Input records:
■ ■ ■ ■ ■
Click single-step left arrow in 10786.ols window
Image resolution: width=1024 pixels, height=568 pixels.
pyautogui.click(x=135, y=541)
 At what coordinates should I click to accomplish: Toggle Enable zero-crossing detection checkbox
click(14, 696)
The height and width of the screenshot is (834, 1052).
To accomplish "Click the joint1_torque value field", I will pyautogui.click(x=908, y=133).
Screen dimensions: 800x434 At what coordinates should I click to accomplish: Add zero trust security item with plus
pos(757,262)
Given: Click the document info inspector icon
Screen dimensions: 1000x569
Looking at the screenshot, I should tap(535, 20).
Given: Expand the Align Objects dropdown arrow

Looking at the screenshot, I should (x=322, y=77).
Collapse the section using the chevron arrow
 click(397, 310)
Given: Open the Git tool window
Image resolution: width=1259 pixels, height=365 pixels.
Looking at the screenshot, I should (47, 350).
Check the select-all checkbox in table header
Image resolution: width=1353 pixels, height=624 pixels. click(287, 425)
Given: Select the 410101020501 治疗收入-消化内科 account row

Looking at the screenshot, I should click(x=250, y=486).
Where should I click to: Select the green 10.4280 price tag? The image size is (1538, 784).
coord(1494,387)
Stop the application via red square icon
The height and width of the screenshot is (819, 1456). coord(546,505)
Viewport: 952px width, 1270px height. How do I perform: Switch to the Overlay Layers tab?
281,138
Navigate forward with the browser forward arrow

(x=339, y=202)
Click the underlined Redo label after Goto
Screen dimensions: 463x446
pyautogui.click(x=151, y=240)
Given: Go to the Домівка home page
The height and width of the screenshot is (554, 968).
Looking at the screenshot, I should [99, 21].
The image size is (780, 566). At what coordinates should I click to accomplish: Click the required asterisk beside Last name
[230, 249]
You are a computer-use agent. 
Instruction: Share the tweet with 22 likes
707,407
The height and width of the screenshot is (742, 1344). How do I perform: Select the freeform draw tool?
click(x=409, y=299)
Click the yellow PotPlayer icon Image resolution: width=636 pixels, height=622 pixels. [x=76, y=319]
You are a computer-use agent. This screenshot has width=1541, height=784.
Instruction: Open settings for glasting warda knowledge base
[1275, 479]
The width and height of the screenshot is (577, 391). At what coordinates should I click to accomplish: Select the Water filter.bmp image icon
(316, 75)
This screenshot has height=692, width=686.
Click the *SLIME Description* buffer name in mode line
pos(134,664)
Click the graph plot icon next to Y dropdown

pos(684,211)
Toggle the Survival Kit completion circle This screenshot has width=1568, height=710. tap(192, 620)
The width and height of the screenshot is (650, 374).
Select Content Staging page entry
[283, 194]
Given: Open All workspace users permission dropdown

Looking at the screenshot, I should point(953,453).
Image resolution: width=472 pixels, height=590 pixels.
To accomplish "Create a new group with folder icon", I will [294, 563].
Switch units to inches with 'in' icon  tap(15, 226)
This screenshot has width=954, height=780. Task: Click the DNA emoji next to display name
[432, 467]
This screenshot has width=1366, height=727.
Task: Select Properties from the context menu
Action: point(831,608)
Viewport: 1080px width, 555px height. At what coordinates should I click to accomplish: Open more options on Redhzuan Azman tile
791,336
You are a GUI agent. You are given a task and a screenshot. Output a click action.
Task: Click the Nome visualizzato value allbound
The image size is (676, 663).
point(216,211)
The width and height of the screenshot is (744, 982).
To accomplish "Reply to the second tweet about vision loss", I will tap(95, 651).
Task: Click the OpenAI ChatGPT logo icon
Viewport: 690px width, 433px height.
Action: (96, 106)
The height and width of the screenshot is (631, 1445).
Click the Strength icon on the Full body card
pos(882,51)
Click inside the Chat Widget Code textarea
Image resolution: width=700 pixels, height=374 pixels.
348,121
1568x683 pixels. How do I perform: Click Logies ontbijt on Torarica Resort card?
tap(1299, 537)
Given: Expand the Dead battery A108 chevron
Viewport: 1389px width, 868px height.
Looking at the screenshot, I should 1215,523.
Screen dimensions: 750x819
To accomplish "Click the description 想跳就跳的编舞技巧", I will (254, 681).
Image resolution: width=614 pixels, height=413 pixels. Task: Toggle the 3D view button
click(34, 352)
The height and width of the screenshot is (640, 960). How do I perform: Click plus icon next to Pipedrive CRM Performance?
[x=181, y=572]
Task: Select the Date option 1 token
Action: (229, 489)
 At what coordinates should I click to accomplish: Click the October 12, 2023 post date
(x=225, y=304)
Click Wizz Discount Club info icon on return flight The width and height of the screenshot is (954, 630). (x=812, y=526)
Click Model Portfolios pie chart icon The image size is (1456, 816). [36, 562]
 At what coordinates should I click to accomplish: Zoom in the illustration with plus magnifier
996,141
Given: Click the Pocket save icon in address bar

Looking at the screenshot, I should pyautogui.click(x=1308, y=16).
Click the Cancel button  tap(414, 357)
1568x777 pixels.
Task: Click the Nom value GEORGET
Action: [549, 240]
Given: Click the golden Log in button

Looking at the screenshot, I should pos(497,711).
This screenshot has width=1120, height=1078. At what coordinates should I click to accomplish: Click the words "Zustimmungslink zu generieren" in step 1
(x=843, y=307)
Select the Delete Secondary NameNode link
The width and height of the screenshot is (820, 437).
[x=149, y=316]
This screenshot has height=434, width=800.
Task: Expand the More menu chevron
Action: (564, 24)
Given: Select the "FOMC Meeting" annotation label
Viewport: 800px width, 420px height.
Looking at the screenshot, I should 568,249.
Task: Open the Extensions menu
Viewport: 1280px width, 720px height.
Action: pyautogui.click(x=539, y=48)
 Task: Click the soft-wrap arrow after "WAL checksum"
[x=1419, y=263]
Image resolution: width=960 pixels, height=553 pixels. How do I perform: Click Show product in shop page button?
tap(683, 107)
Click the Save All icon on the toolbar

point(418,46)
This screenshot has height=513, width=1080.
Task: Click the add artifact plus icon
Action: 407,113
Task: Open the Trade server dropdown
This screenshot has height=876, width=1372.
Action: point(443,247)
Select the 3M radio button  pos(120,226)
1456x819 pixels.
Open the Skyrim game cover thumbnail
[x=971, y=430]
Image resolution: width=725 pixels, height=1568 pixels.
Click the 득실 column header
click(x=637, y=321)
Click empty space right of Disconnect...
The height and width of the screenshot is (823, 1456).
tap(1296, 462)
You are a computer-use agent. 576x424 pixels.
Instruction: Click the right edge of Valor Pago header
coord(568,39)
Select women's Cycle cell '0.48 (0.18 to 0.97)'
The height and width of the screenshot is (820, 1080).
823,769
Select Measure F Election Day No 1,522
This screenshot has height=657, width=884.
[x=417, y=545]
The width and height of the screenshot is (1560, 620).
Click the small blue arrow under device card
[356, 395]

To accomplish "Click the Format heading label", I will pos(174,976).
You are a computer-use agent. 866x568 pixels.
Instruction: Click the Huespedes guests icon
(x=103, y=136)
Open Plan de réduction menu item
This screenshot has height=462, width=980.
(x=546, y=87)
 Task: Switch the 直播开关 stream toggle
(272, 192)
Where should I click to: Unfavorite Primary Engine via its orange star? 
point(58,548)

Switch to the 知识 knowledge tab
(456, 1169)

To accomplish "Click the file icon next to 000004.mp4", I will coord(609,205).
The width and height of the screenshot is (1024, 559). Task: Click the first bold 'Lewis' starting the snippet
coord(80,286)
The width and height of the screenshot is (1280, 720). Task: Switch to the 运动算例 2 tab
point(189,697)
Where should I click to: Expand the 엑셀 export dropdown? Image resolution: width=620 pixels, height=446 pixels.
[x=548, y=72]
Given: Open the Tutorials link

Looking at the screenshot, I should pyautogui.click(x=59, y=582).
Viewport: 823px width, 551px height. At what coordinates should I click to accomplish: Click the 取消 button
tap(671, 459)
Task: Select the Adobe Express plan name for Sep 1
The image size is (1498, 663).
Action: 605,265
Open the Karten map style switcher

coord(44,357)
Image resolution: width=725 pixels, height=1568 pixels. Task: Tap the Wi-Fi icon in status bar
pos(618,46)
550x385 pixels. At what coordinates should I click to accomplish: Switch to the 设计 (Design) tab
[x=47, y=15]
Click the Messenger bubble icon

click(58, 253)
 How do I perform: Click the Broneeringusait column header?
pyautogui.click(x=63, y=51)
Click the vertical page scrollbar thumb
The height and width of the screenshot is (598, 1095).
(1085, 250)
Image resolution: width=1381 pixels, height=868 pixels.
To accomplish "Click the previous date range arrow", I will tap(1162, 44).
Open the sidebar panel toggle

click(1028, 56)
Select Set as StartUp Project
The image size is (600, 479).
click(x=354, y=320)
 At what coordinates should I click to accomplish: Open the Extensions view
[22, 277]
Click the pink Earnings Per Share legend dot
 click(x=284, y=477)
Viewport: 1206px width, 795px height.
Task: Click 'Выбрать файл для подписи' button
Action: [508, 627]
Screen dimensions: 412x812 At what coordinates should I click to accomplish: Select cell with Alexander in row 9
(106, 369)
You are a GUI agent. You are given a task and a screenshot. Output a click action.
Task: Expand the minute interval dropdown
■ ■ ■ ■ ■
What to do:
Pull out every line of the items above that contains the word "Instruction", and copy each one in full.

Answer to the exercise:
Instruction: Share the tweet with 22 likes
Instruction: Open settings for glasting warda knowledge base
Instruction: Click the right edge of Valor Pago header
Instruction: Click the Huespedes guests icon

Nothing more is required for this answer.